何よりアスラン将軍の妻になった今、私がガラージュ領民の民主化を煽るようなかわら版を執筆した。それをアスラン将軍に知られるのはいかがな物だろう。
ありとあらゆる考えが巡り、うまく言葉にならない。
「あの……」
「姫さん」
言い淀む私に焦れたのか、アスラン将軍は尚一層眉間の皺を深くして言い放つ。
「……もういい。姫さん、あんたに俺は幻滅した。だが、最低限妻としての貞淑を持てよ。他の男の子を孕んでみろ。胎から引き摺り出して息の根を止めてやる」
!!
違う、違う! ジェンド社長とはそんな関係じゃない!
そう叫べたらよかったのに、この時の私は縫い付けられたみたいにその場を動けなかった。
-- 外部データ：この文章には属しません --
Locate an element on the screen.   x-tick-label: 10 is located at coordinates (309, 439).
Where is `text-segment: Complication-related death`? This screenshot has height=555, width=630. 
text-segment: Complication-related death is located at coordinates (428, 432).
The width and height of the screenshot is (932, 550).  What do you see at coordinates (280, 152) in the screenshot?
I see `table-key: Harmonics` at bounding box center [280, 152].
けれどアスラン将軍もまた泣きそうに歪んだ顔で、踵を返すとそのまま店を出て行った。
「ちょっ! アスラン将軍!? ってもう、店主すいませんが店の補修費はこちらに請求して下さい。それから、昼食を邪魔した皆さんにこれで新しい料理をお願いします。連れが本当に申し訳ありませんでした!」
セリュート青年は店主に書付けと紙幣を渡し、店内に向けて深々と頭を下げた。私にも一瞥を寄こしたけれど、セリュート青年は何を言うでもなくアスラン将軍の後を追って行ってしまった。
去りゆく背中を見つめながら、私は言いようの無い想いを持て余していた。悲しいのか、悔しいのか、ただ滂沱の涙を流していた。